Thursday, 15 December 2016

Guy Debord, ‘The commodity as spectacle’, paras. 1–18 and 42, from Society of the Spectacle (Detroit: Black & Red Books, 1977 revised edition) in Media and Cultural Studies: Keyworks, ed. Meenakshi Gigi Durham & Douglas Kellner (Malden, Mass. ; Oxford : Blackwell, 2006), pp.117-121

 “The spectacle is the moment when the commodity has attained the total occupation of social life.”(1)
I think this quite a good quote to start off from as it outlines what the spectacle is. I think Debord is trying to say when a commodity, weather that be through a social media in modern times or maybe in 1977 this was through television, magazines and news papers. These commodities are attaining the so-called occupation of social life by being the only thing people talk about or are involved in outside of their own life or even including things that are going on in their life too. They are more interested in the life of celebrities or figures of higher power, relating to Marx’s theory.

Dataset section »

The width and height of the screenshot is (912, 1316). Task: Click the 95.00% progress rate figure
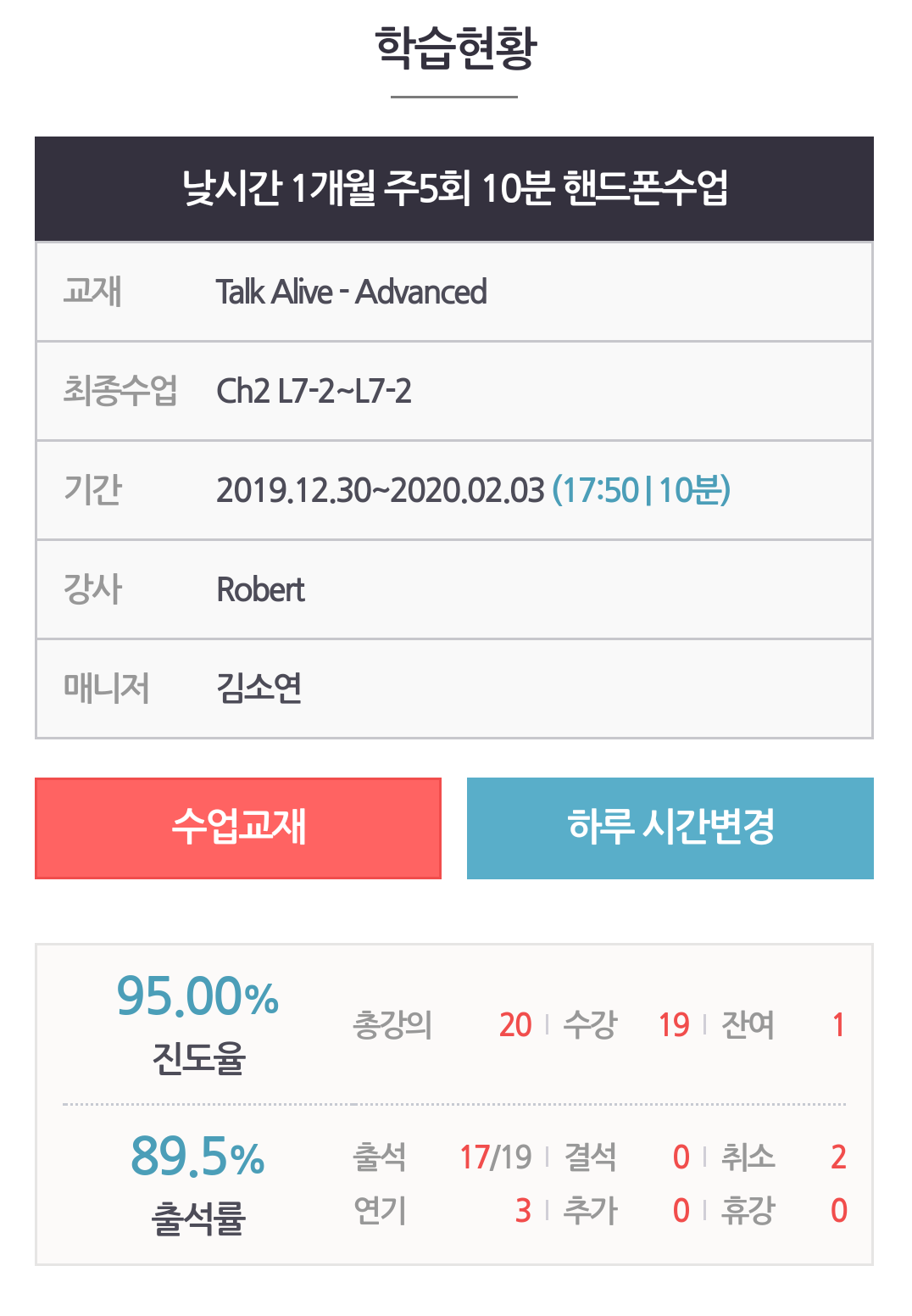pyautogui.click(x=197, y=996)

Stated exercise 1 » In the post on Debord's "The commodity as spectacle," which publisher issued the 1977 revised edition of Society of the Spectacle?
Stated exercise 2 » Pick up the post on Debord's "The commodity as spectacle" after its last sentence and carry it further.

Exercise answer 1 » Black & Red Books, in Detroit.

Exercise answer 2 »
The Situationists didn’t agree with this culture of media in the every day life.
The Situationists created a number of methods to subvert the ‘spectacularization’ of everyday life. They were interested (especially during the earlier period of the early 1960s) in very visual creative strategies such as the dérive (and the study of psychogeography) and a method called détournement, which can be translated to the word ‘detour’ but also meaning to ‘hijack’. The Situationists battled saying that in order to combat this mass media society (the Society of the Spectacle), people needed to hijack and divert advertising imagery, film and anything produced by the ‘spectacle’ in order to show how false and misleading these images were to the public eye.
Later on the Situationists realised that the capitalist society had gotten to a stage where the act of rebellion and battle against the cause could be ‘sold’ back to the masses and used as fashion statements.
“The spectacle is not a collection of images, but a social relation among people, mediated by images.”(2)
This quote explains how the spectacle isn’t the media that is produced that the Situationists don’t like, however it is the connotations that these media images have and how they effects the publics perception of social life and the way they go about living their social lives because of this media that the Situationists strongly disagree with.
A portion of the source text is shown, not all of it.